Appellant is about 70 years old and appears to have a relatively good relationship with his family. He has been diagnosed with depression and suffers from serious back problems. He also has a serious problem with alcohol abuse and has been in treatment several times, with less than favorable results. Appellant has been charged three times with driving while impaired in the past 12 years. He was taken to detox on November 25, 2001, resulting in a violation of the no-drink condition of his supervised release. The probation officer who prepared the PSI felt that appellant downplayed and failed to acknowledge the seriousness of his actions. While appellant has made some statements indicating his remorse, the trial court found that appellant felt that his actions had been blown out of proportion and that appellant had not taken responsibility for his actions. The trial court also found that appellant was a dangerous alcoholic who was unable to control his drinking and that he posed a danger to public safety. The fact that appellant shot a dog after he took Officer Reedy’s duty belt supports the trial court’s conclusion.

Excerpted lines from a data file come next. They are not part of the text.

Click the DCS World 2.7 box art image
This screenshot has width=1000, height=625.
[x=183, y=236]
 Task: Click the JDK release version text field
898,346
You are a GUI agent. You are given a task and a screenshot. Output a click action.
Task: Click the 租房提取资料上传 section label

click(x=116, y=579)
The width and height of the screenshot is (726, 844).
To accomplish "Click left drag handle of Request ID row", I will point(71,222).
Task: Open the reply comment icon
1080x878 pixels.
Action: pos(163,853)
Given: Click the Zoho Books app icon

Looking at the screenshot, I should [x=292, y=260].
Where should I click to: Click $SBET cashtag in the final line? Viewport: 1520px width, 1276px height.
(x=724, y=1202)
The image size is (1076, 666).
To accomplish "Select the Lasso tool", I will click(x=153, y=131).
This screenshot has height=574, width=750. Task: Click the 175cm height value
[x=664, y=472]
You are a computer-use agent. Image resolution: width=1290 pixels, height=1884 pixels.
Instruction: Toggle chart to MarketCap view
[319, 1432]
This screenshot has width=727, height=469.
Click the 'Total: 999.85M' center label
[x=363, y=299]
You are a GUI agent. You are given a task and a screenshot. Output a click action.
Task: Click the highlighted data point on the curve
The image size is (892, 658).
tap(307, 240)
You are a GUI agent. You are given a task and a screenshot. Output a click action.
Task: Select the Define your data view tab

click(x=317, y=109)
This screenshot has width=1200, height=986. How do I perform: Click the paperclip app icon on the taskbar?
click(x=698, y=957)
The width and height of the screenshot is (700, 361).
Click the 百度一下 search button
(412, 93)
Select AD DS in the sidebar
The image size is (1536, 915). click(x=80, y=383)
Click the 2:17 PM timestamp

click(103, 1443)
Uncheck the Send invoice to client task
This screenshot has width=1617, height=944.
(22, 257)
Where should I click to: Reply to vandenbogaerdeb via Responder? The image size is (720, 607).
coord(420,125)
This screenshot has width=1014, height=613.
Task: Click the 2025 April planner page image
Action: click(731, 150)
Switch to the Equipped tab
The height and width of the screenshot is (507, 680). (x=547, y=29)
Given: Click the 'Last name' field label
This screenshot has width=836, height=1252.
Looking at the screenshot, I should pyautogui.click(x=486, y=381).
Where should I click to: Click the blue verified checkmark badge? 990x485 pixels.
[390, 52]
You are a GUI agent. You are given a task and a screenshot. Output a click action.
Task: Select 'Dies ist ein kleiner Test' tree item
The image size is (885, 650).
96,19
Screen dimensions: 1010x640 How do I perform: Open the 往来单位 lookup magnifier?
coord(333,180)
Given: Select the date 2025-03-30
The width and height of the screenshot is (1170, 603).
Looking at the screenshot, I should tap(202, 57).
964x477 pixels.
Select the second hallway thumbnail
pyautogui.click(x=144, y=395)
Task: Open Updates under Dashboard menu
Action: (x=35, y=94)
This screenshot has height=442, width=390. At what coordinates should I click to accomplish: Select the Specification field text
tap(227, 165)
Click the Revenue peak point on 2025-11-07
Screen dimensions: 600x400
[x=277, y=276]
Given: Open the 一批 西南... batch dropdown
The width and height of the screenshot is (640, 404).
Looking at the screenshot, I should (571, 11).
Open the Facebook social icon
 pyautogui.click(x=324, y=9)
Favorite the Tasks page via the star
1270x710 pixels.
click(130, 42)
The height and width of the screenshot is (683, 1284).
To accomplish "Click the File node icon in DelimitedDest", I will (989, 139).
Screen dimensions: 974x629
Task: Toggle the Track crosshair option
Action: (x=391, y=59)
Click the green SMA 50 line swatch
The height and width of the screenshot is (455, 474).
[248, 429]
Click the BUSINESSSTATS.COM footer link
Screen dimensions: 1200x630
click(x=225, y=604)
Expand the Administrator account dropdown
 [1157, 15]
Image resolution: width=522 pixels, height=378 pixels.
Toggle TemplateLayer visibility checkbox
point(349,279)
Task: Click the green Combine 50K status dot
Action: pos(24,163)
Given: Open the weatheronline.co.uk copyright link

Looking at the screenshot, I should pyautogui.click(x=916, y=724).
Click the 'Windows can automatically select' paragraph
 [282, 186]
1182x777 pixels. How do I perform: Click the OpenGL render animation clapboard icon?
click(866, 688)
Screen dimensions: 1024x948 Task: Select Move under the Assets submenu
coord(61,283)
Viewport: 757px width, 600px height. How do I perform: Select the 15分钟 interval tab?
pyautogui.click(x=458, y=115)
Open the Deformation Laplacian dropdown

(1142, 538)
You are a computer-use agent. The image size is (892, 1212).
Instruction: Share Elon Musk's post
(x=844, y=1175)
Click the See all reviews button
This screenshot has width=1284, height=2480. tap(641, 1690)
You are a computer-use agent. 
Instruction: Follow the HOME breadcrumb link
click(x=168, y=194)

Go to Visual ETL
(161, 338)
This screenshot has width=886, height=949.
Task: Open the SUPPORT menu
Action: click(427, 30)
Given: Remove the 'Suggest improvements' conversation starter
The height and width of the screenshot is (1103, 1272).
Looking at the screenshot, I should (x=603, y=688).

Appellant’s relationship with his family, his age, and health problems weigh in favor of a dispositional departure. But because of the threat appellant poses to public safety, his alcohol problems, his lack of remorse, and his lack of amenability to probation, the trial court was within its discretion in denying appellant’s motion for a dispositional departure and imposing the presumptive sentence.
Finally, appellant raises several arguments in his pro se supplemental brief, including claims that the evidence was insufficient to support his convictions, that he was not allowed to sufficiently correct errors in his PSI report, and that the trial court improperly found that appellant did not express remorse for his actions. We have considered these arguments and conclude that they are without merit.
Appellant also asserts an ineffective-assistance-of-counsel claim. Because the ineffective-assistance-of-counsel claim was not raised before the trial court, it is not properly before this court on appeal. See Roby v. State, 547 N.W.2d 354, 357 (Minn. 1996) (stating that “[t]his court generally will not decide issues which were not raised before the district court.”). Although we do not reach the merits of appellant’s claim of ineffective assistance of counsel, it is preserved for consideration in a postconviction proceeding, should appellant choose to assert it.
 The officers’ testimony was consistent that appellant stated that he shot and killed a dog but inconsistent as to the dog’s owner.